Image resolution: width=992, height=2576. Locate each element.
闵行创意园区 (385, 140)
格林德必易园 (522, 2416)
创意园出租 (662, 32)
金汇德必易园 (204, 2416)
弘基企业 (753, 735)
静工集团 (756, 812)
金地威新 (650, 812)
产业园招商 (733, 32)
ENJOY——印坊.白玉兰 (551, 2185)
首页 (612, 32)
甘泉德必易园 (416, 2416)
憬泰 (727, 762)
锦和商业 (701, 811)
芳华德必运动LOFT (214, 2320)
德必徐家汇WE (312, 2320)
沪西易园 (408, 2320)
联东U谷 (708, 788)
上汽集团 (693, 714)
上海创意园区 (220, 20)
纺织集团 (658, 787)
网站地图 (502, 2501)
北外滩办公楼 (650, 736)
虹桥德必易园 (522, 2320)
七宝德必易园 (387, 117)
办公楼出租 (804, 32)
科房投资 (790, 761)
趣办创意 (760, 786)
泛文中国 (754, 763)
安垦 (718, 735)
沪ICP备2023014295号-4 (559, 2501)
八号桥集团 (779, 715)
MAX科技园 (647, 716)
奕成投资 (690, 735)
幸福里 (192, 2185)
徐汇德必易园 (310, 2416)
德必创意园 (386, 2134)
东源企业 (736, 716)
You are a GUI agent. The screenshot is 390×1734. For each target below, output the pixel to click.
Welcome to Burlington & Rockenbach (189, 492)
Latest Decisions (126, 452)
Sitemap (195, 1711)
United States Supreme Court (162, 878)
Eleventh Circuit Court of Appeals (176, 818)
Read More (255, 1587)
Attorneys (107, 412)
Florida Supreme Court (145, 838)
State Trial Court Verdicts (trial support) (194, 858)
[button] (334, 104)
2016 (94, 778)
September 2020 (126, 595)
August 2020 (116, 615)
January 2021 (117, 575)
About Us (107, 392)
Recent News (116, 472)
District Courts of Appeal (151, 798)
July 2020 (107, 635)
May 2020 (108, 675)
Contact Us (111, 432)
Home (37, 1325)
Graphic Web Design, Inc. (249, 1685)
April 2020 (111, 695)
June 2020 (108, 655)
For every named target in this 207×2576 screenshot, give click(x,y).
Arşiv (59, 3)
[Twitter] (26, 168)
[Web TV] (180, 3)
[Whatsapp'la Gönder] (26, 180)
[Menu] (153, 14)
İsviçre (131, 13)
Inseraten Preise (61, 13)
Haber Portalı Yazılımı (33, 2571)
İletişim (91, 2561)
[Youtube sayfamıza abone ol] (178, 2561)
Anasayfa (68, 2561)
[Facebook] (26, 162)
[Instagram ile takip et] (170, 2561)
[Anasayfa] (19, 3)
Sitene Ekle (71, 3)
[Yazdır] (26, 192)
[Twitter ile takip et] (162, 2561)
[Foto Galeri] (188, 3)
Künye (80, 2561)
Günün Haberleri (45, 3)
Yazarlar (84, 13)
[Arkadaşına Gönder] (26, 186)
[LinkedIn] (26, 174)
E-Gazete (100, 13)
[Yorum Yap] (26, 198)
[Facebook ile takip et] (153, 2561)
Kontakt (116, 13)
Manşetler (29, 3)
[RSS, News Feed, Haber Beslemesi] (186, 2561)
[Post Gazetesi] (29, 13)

#### [Aim of the task]
Each line of the data is to be retyped exactly as shown.

#### [Reply to the exercise]
Image resolution: width=992, height=2576. Locate each element.
闵行创意园区 (385, 140)
格林德必易园 (522, 2416)
创意园出租 (662, 32)
金汇德必易园 (204, 2416)
弘基企业 (753, 735)
静工集团 (756, 812)
金地威新 (650, 812)
产业园招商 (733, 32)
ENJOY——印坊.白玉兰 (551, 2185)
首页 (612, 32)
甘泉德必易园 (416, 2416)
憬泰 (727, 762)
锦和商业 (701, 811)
芳华德必运动LOFT (214, 2320)
德必徐家汇WE (312, 2320)
沪西易园 (408, 2320)
联东U谷 (708, 788)
上汽集团 (693, 714)
上海创意园区 (220, 20)
纺织集团 (658, 787)
网站地图 (502, 2501)
北外滩办公楼 (650, 736)
虹桥德必易园 (522, 2320)
七宝德必易园 (387, 117)
办公楼出租 (804, 32)
科房投资 (790, 761)
趣办创意 (760, 786)
泛文中国 (754, 763)
安垦 (718, 735)
沪ICP备2023014295号-4 (559, 2501)
八号桥集团 (779, 715)
MAX科技园 (647, 716)
奕成投资 (690, 735)
幸福里 (192, 2185)
徐汇德必易园 (310, 2416)
德必创意园 (386, 2134)
东源企业 (736, 716)
You are a GUI agent. The screenshot is 390×1734. For each target below, output the pixel to click.
Welcome to Burlington & Rockenbach (189, 492)
Latest Decisions (126, 452)
Sitemap (195, 1711)
United States Supreme Court (162, 878)
Eleventh Circuit Court of Appeals (176, 818)
Read More (255, 1587)
Attorneys (107, 412)
Florida Supreme Court (145, 838)
State Trial Court Verdicts (trial support) (194, 858)
[button] (334, 104)
2016 (94, 778)
September 2020 (126, 595)
August 2020 (116, 615)
January 2021 (117, 575)
About Us (107, 392)
Recent News (116, 472)
District Courts of Appeal (151, 798)
July 2020 (107, 635)
May 2020 (108, 675)
Contact Us (111, 432)
Home (37, 1325)
Graphic Web Design, Inc. (249, 1685)
April 2020 (111, 695)
June 2020 (108, 655)
For every named target in this 207×2576 screenshot, give click(x,y).
Arşiv (59, 3)
[Twitter] (26, 168)
[Web TV] (180, 3)
[Whatsapp'la Gönder] (26, 180)
[Menu] (153, 14)
İsviçre (131, 13)
Inseraten Preise (61, 13)
Haber Portalı Yazılımı (33, 2571)
İletişim (91, 2561)
[Youtube sayfamıza abone ol] (178, 2561)
Anasayfa (68, 2561)
[Facebook] (26, 162)
[Instagram ile takip et] (170, 2561)
[Anasayfa] (19, 3)
Sitene Ekle (71, 3)
[Yazdır] (26, 192)
[Twitter ile takip et] (162, 2561)
[Foto Galeri] (188, 3)
Künye (80, 2561)
Günün Haberleri (45, 3)
Yazarlar (84, 13)
[Arkadaşına Gönder] (26, 186)
[LinkedIn] (26, 174)
E-Gazete (100, 13)
[Yorum Yap] (26, 198)
[Facebook ile takip et] (153, 2561)
Kontakt (116, 13)
Manşetler (29, 3)
[RSS, News Feed, Haber Beslemesi] (186, 2561)
[Post Gazetesi] (29, 13)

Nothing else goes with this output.